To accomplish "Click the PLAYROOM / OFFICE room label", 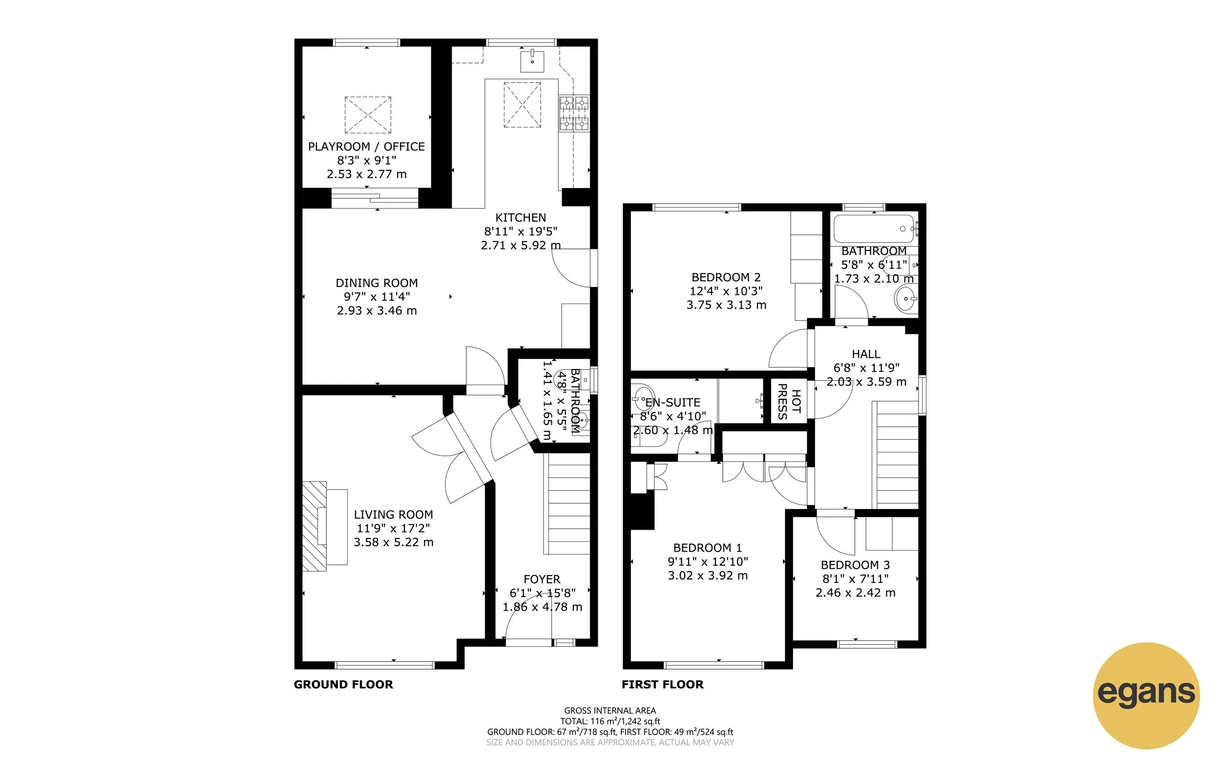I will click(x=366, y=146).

==

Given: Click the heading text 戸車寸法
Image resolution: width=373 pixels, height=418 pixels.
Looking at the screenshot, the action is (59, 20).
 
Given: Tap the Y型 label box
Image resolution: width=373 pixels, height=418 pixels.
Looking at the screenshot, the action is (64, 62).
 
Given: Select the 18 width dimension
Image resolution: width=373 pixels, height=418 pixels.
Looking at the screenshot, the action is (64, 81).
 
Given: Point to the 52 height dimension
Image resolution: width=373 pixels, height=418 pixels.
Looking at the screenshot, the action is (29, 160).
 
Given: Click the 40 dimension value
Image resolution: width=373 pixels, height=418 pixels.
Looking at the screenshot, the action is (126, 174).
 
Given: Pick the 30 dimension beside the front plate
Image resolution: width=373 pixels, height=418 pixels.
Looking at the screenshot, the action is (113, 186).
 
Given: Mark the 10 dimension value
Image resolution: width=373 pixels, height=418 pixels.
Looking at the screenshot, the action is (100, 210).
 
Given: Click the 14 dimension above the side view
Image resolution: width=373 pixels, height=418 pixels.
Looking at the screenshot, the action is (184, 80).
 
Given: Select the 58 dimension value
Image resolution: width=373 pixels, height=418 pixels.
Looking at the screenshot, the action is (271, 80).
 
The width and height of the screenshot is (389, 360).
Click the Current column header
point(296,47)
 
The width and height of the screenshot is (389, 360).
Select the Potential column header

__Task statement__
Count how many lines in the records above contain the word "Looking", matching case exactly, and reply with only that number.

__Result of this task__
9